*SELECTED EXTRACT*:
Technology & Innovation

An Interview with Michael Carr of Touchplan, Part 3

Michael Carr

The following interview with Michael Carr, president at Touchplan (a division MOCA Systems), is being published in High-Profile Monthly in four installments. Below is the third installment.  

Scroll down to find links to all other installments.

 

HP: What are you most proud of in your career to date?

MC: The staying power that we’re still here; MOCA started right before the dot-com bubble burst, and we’ve had to reinvent ourselves a few times to stay relevant and alive.

We’ve found a way to get back to what we started out as nearly 20 years ago: providing software to help advance the construction industry and becoming the business that, when I joined, was but an idea.

HP: How have you approached change?

MC: Not unlike most people, I like to control as much as I can to minimize risk. But, a recognition I’ve come to personally is that change is a natural part of what goes on — you could look at is as a threat, which is how I used to look at it, or as an opportunity, which is how I look at it now. This is something I’ve only come to understand within the last four years and has helped me and the company tremendously.

*SOURCE INFORMATION*:

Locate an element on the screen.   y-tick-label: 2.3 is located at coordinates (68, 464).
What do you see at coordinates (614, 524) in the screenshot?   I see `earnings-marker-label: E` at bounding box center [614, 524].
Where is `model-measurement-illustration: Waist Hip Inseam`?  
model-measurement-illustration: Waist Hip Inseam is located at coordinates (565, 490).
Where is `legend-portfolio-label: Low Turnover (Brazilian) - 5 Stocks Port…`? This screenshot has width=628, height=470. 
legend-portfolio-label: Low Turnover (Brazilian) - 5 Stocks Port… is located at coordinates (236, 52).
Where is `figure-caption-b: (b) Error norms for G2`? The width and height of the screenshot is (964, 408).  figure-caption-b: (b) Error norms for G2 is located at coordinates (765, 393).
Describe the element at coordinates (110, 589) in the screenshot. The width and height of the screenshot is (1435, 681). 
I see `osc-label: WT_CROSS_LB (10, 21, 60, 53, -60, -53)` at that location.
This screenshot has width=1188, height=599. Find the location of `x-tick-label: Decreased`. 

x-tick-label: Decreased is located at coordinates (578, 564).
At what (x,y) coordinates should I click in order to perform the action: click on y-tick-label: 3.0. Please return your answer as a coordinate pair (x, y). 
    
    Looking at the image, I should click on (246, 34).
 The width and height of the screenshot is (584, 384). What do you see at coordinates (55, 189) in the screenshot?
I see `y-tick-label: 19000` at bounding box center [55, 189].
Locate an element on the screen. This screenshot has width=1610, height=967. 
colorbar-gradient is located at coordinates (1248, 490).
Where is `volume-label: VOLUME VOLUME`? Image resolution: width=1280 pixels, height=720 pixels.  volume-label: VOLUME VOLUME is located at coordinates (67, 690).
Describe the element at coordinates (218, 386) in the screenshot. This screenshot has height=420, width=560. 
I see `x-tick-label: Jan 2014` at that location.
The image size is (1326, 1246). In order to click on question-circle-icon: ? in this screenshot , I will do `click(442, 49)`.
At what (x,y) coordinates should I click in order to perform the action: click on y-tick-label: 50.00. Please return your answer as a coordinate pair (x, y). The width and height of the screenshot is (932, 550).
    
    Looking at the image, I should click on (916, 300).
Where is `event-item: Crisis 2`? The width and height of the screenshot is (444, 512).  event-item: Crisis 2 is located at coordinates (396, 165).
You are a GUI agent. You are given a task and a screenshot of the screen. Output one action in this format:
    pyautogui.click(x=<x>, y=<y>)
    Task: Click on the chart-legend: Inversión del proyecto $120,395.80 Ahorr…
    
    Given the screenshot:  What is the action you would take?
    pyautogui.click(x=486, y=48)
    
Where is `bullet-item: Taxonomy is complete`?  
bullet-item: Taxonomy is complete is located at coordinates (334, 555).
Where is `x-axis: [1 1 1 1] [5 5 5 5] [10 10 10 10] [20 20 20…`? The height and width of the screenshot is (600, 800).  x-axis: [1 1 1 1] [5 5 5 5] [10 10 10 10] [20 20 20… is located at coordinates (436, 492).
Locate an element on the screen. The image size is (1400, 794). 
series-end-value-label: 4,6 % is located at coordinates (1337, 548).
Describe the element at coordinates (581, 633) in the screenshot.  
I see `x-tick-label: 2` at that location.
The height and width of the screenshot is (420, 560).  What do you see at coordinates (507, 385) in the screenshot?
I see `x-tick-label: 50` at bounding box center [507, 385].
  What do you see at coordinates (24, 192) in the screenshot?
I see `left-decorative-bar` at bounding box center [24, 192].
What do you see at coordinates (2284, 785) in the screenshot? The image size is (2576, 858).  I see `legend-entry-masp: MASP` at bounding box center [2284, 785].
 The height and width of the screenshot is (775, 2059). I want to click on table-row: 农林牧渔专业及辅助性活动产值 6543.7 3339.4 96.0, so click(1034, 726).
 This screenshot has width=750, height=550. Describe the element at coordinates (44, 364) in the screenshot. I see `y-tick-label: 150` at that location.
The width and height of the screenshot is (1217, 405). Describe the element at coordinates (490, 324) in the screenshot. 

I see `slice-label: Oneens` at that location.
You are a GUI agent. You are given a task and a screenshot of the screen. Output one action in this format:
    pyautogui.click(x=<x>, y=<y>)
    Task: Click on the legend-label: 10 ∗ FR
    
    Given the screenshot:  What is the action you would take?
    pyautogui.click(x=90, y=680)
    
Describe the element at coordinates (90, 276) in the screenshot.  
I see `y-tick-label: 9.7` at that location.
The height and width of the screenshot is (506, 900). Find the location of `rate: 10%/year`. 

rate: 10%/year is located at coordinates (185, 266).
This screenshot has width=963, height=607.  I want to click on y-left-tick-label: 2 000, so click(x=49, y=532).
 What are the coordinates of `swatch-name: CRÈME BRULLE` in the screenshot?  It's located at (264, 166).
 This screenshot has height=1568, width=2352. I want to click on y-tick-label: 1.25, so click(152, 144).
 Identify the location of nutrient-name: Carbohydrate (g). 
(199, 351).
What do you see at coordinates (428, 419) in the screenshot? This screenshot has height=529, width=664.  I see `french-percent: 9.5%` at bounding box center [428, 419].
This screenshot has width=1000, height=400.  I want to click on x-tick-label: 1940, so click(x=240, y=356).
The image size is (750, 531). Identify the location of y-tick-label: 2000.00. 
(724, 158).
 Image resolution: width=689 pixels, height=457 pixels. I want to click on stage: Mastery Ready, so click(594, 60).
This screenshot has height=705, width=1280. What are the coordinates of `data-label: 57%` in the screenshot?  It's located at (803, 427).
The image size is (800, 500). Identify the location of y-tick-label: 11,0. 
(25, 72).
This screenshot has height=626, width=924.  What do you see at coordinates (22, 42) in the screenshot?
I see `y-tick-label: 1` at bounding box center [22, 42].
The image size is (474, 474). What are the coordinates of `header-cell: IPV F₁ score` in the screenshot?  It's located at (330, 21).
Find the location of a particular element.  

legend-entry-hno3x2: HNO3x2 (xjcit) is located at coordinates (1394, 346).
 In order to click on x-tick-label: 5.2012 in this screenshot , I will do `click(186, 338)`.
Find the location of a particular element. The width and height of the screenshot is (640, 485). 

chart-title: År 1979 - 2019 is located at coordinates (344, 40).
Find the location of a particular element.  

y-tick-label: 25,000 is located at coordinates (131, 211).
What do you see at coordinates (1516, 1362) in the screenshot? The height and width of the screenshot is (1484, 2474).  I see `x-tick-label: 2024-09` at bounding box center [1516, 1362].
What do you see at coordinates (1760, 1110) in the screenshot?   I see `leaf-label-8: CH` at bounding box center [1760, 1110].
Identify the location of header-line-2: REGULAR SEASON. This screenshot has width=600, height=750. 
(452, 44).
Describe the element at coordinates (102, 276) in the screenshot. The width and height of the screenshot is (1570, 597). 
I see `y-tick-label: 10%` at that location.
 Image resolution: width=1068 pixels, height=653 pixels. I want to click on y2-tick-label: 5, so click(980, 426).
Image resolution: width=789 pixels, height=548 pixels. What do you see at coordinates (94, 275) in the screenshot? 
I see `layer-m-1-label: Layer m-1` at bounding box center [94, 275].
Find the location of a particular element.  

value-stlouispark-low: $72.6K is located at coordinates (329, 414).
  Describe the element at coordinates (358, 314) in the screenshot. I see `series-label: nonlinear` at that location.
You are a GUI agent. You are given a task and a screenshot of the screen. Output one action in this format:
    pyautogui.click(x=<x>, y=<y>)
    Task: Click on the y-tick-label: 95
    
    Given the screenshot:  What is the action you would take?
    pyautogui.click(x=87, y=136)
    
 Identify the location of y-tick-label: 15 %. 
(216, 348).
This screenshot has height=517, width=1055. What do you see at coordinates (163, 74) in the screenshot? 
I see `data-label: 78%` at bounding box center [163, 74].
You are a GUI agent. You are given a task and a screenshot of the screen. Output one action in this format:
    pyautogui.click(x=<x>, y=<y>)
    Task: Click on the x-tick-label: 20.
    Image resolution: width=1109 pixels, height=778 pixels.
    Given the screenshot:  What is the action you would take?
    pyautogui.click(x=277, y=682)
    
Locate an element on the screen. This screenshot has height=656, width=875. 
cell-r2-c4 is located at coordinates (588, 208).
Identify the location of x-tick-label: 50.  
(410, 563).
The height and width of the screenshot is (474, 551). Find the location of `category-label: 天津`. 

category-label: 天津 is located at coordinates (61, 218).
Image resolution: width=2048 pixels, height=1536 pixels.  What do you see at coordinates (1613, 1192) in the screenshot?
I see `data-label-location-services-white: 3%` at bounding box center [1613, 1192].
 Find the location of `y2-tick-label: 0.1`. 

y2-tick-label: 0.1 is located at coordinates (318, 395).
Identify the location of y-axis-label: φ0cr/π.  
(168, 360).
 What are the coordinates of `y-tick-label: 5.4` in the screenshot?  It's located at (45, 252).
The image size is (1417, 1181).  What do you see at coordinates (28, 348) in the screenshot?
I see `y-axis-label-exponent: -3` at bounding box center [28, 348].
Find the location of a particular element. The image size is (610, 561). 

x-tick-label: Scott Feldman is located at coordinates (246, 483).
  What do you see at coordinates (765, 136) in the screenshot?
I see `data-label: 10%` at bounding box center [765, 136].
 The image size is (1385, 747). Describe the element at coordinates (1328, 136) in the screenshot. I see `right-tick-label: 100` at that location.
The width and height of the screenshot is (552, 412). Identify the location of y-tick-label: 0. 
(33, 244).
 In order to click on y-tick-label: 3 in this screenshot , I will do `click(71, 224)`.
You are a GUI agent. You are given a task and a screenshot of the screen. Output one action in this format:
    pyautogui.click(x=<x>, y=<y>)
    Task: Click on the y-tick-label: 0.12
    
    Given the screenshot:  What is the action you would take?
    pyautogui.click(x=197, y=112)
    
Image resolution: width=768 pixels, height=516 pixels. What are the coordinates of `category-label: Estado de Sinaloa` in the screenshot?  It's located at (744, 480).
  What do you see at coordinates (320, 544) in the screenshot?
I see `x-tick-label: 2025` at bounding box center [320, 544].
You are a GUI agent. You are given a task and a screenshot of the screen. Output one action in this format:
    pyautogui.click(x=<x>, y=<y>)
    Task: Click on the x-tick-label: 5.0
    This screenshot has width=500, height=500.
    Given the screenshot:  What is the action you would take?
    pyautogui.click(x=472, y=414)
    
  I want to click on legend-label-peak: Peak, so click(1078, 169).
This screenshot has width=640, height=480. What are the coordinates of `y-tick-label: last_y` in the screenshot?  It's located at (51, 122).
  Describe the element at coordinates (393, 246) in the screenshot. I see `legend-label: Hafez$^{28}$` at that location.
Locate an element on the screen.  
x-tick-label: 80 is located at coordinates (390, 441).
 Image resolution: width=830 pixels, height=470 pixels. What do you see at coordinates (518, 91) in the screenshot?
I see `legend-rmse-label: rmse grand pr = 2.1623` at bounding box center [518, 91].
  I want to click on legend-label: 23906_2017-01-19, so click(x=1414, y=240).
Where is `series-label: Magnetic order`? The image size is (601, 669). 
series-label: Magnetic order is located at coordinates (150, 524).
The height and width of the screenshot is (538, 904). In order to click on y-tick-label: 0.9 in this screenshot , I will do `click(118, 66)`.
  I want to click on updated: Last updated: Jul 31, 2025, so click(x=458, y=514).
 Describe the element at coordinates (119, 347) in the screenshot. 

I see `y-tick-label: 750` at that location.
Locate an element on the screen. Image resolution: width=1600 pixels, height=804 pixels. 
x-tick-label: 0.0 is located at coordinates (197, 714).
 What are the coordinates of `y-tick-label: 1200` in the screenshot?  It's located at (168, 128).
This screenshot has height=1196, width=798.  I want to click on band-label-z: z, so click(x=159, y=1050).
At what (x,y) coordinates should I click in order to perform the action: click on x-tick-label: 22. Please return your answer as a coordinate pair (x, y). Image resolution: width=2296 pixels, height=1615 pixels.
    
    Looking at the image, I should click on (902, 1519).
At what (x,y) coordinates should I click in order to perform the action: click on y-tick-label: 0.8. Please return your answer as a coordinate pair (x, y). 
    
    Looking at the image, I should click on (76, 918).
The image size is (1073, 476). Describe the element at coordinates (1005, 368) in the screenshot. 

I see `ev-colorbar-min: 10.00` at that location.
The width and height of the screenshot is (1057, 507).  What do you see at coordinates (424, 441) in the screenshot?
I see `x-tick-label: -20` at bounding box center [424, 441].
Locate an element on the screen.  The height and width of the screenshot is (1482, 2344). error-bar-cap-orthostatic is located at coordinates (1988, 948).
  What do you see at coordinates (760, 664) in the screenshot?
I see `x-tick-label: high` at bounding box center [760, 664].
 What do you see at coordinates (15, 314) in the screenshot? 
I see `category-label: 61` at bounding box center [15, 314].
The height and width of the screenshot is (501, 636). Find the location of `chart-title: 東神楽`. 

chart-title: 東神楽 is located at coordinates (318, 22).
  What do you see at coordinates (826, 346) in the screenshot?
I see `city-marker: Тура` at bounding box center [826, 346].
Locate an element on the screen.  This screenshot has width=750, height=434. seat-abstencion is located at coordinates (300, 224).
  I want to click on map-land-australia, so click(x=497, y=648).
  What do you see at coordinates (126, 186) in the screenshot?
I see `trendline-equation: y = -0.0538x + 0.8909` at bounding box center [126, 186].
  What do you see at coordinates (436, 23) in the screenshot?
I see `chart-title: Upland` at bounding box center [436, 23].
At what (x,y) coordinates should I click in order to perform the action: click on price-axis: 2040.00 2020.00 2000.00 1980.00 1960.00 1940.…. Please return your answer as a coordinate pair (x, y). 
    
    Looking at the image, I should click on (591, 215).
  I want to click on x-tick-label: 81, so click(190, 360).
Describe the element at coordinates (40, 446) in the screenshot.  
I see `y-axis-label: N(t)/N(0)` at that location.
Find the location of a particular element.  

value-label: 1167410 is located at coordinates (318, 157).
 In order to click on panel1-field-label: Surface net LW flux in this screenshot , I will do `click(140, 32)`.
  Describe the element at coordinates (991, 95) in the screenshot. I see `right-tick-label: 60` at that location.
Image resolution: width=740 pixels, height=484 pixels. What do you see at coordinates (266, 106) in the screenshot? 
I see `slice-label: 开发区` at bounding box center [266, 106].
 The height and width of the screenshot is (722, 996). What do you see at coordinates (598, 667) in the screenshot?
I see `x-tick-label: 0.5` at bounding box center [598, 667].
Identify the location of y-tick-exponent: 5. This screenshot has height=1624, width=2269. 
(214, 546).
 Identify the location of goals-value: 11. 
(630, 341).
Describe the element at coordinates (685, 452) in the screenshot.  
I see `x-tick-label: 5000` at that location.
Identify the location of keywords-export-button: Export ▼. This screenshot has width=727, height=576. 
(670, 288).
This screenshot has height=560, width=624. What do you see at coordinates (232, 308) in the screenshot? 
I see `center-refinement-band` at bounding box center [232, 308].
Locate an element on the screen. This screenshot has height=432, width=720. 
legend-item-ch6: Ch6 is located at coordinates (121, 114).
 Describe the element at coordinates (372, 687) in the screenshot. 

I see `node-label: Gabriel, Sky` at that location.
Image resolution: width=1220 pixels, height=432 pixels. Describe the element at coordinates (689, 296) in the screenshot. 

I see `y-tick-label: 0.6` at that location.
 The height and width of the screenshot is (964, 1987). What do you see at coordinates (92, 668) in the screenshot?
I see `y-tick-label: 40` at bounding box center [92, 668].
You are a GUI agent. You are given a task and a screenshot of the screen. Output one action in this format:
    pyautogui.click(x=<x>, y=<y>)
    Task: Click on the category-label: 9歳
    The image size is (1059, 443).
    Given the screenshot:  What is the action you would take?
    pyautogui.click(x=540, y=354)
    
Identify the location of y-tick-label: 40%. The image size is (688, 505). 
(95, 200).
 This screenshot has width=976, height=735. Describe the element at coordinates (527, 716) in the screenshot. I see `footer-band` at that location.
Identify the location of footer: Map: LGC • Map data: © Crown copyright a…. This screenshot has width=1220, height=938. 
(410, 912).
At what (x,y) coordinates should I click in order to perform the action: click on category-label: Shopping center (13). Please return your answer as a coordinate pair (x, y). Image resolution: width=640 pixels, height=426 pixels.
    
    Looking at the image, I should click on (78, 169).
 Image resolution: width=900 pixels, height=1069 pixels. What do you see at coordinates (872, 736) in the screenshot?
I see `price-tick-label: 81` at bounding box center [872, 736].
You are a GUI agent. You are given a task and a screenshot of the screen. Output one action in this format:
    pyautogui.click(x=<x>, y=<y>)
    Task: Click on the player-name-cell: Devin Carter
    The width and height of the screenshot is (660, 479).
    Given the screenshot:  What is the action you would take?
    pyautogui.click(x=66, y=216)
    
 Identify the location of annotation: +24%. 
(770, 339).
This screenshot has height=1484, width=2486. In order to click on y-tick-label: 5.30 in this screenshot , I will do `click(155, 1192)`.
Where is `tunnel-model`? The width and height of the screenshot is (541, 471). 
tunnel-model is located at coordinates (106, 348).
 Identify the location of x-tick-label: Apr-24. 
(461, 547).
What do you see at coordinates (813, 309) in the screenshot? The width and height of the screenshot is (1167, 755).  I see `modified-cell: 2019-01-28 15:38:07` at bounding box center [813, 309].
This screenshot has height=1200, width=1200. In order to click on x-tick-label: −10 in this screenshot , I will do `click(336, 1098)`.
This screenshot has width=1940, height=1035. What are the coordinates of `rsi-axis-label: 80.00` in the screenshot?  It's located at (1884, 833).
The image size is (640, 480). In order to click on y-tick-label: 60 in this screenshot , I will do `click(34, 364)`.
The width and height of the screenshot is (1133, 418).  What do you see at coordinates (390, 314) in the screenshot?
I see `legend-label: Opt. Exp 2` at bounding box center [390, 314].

*WORK INSTRUCTION 1*: In the Michael Carr interview, what reason does Carr give for the company having reinvented itself several times?
*WORK INSTRUCTION 2*: Return the passage of the Michael Carr interview between "The following interview" and "the third installment.", inclusive.
*WORK INSTRUCTION 3*: Take the Michael Carr interview further from its last sentence.

*EXPECTED ANSWER 1*: Carr says the company has had to reinvent itself a few times to stay relevant and alive. He notes that MOCA started right before the dot-com bubble burst.

*EXPECTED ANSWER 2*:
The following interview with Michael Carr, president at Touchplan (a division MOCA Systems), is being published in High-Profile Monthly in four installments. Below is the third installment.

*EXPECTED ANSWER 3*:
I now see change as a chance to learn, improve, adapt — pivot is not a small word around here; we do it a lot so we have to be comfortable with change. This also goes back to Touchplan as a product; project plans change the more you learn, and you should change to take advantage of circumstances that you didn’t realize would be there when you started out. Our software emulates that — I can replan really quickly to make these learnings useful — and we do the same thing on the business side.

HP: What’s most exciting about your traction to date?

MC: It’s really cool to see something that started out as a flight of the imagination now being adopted by so many influencers in the industry. Touchplan is solving a real need and being met with acceptance, excitement, and awareness that this is the only way to move forward.

It’s being validated, hearing customers say, “We don’t want it just on one project, we want it on all,” and, “We will never go without Touchplan again,” and that process of going from one to many projects is awesome. It’s truly incredible to see so many people getting the value that we intended out of this technology.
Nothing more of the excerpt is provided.